Screenshot grounding data:
◆ ◆ ◆ ◆
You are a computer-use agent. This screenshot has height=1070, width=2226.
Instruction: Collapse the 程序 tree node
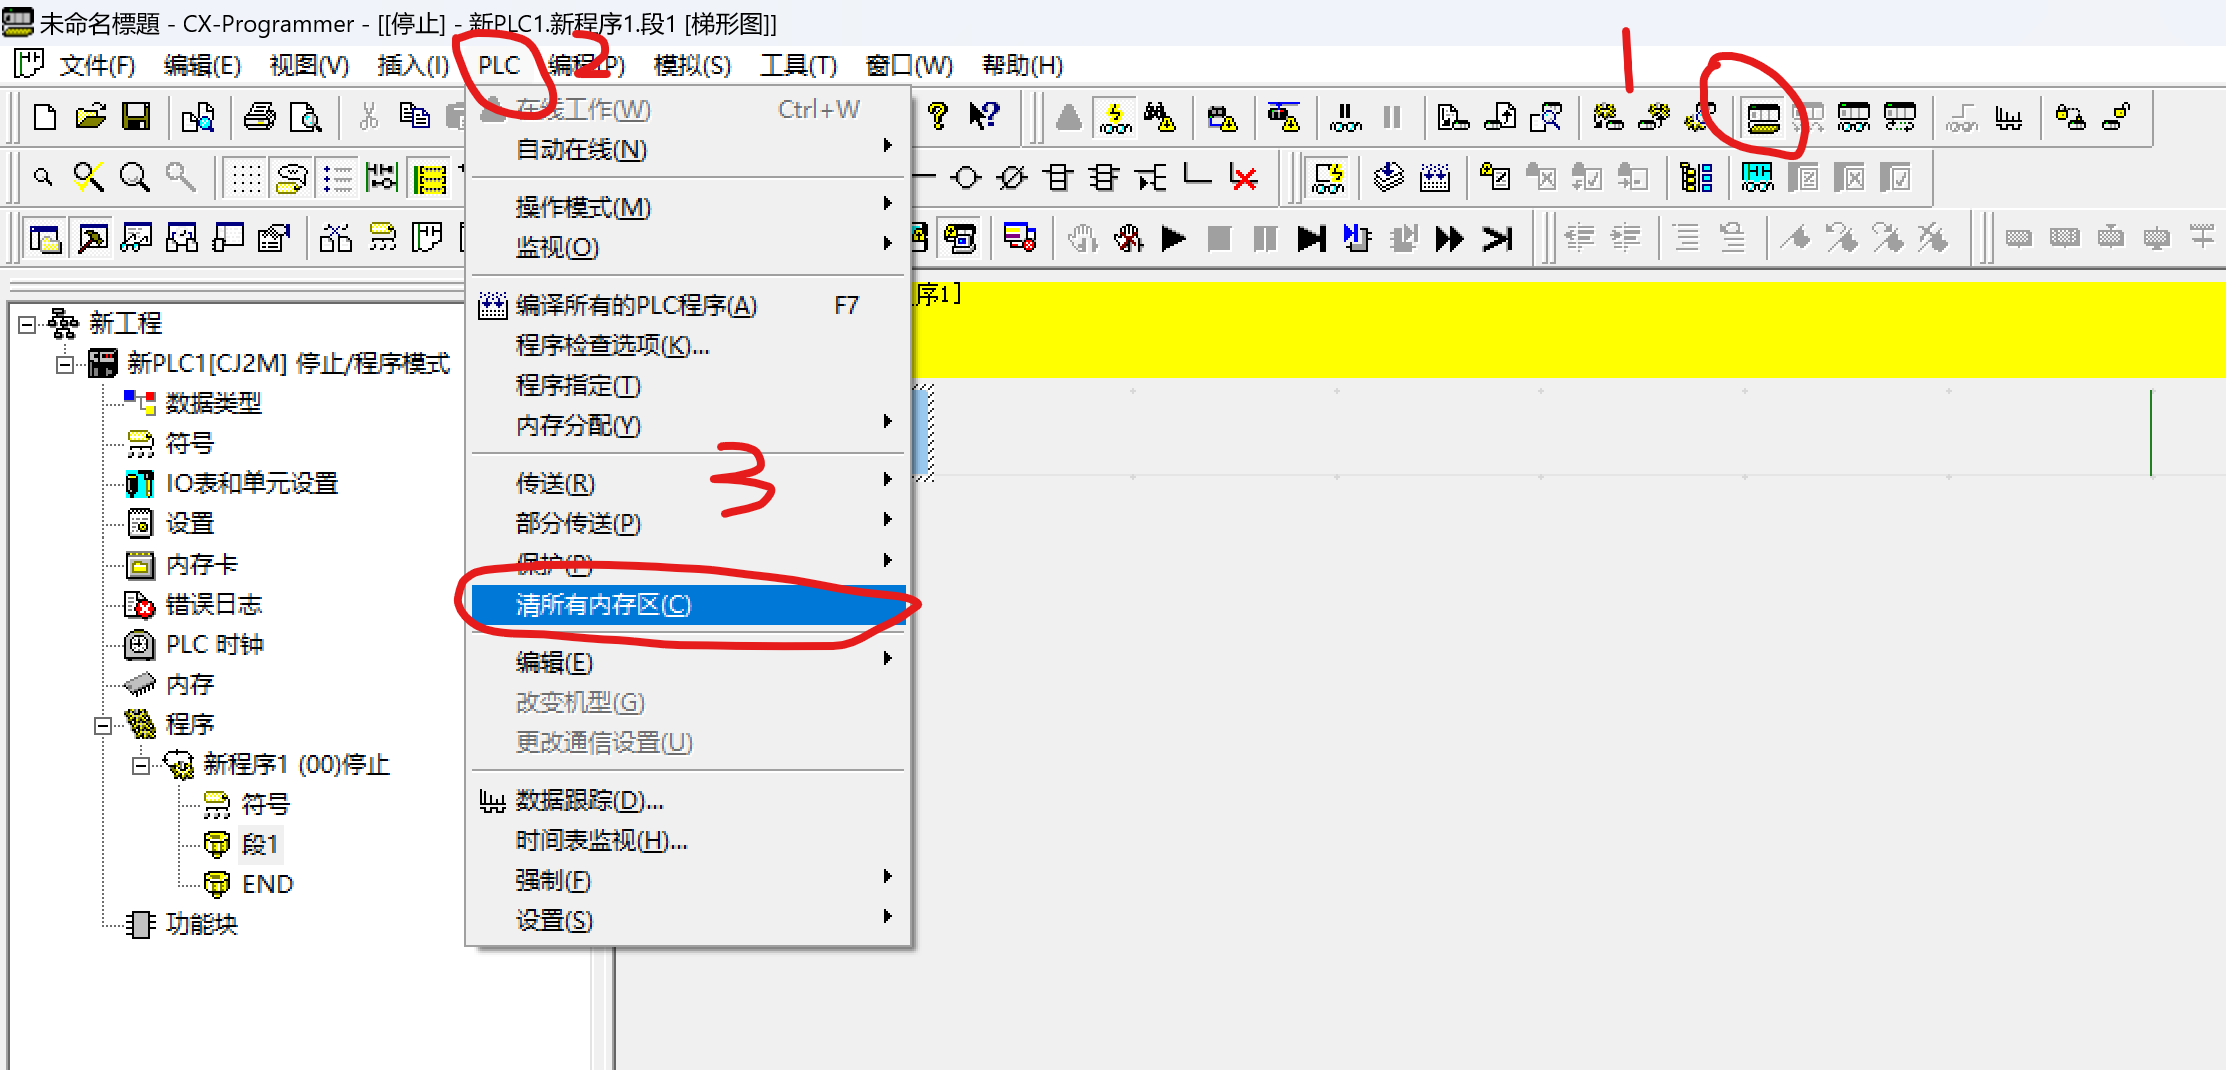(x=102, y=725)

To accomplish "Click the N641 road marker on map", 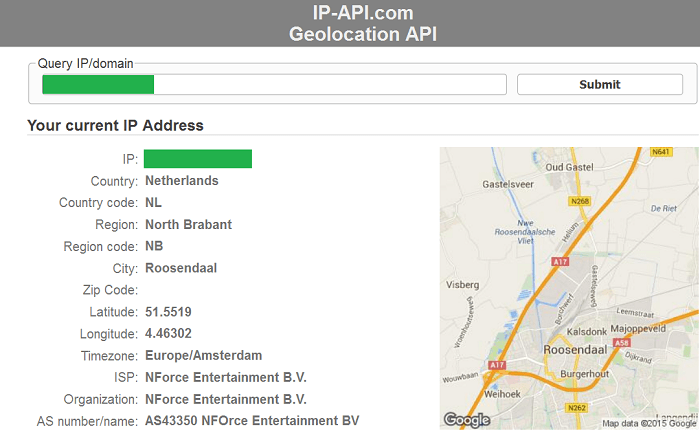I will [659, 153].
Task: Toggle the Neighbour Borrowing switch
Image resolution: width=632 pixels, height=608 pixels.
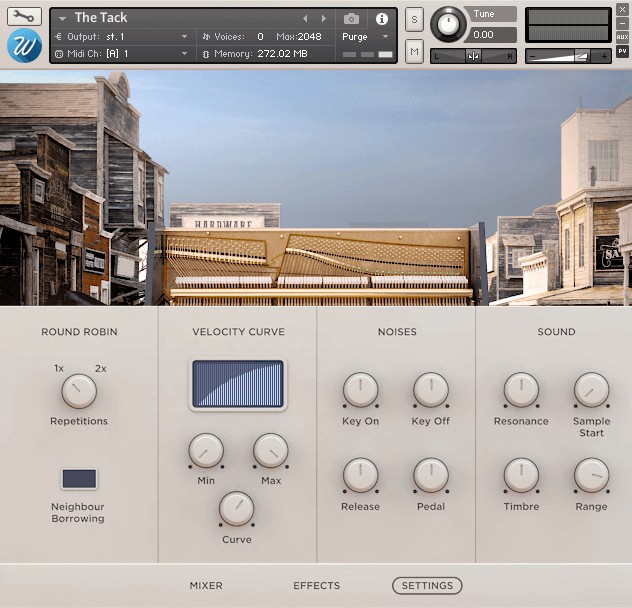Action: pyautogui.click(x=79, y=479)
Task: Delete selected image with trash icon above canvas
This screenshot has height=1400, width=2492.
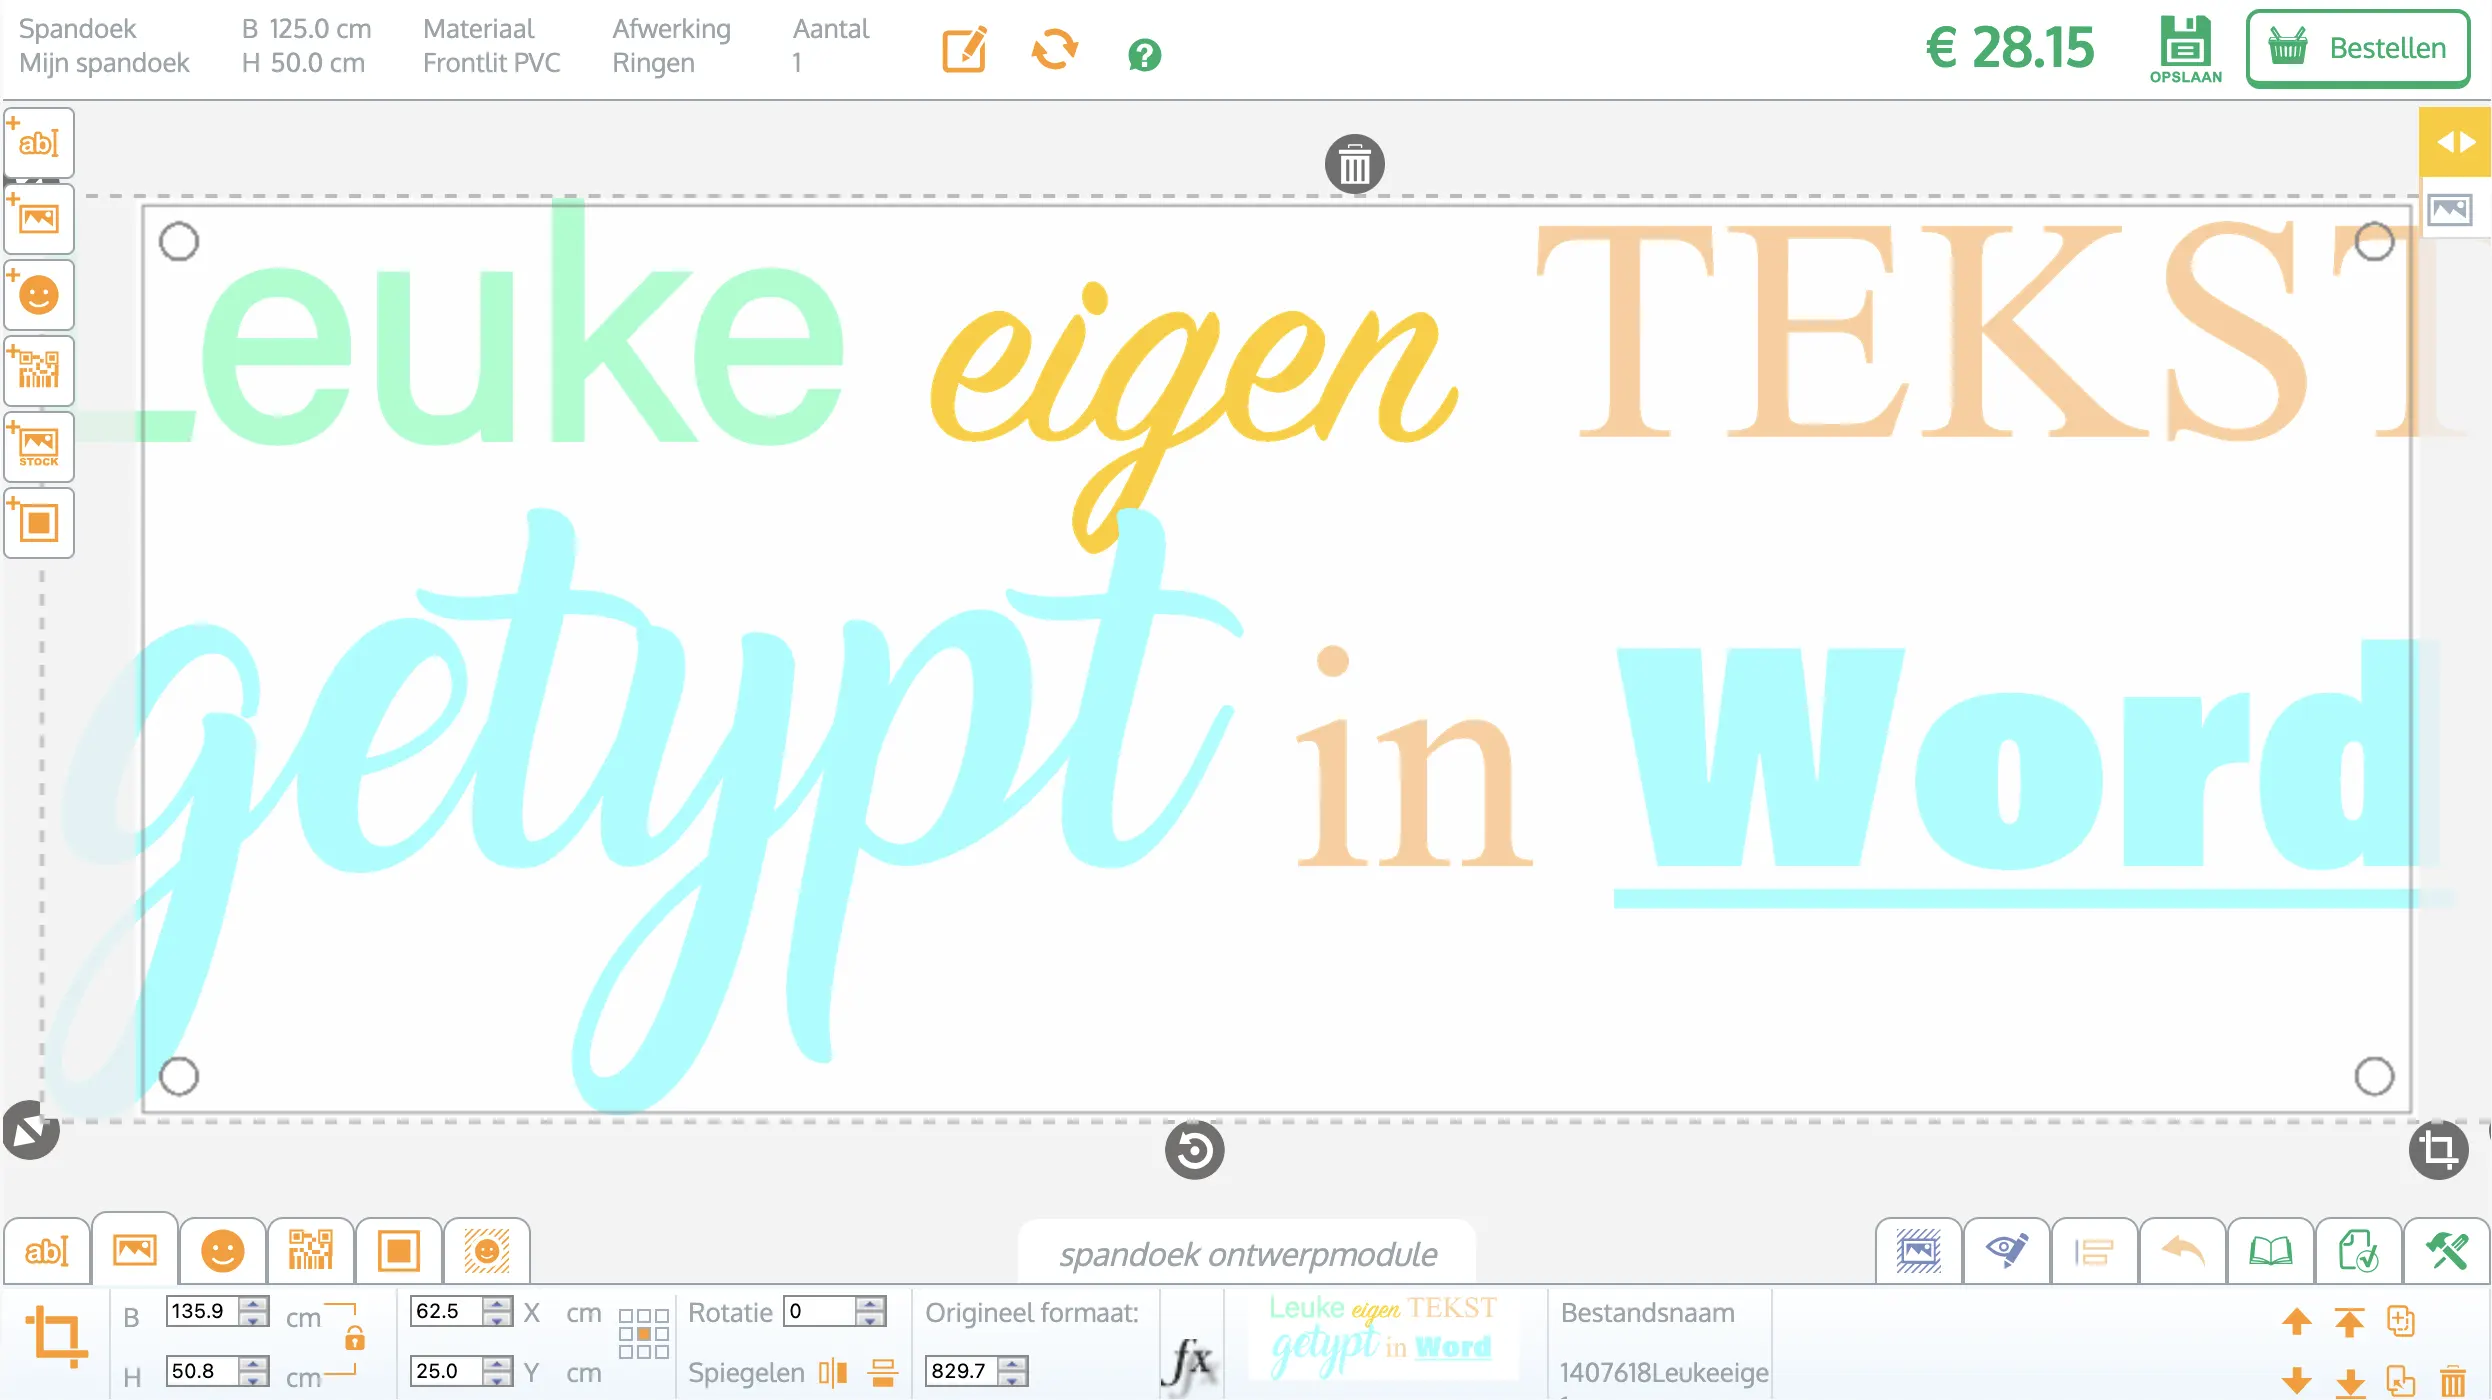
◆ ◆ ◆ ◆
YOUR OBJECTIVE. Looking at the data above, say how many lines contain the word "Task", with no added words.

ANSWER SECTION. 2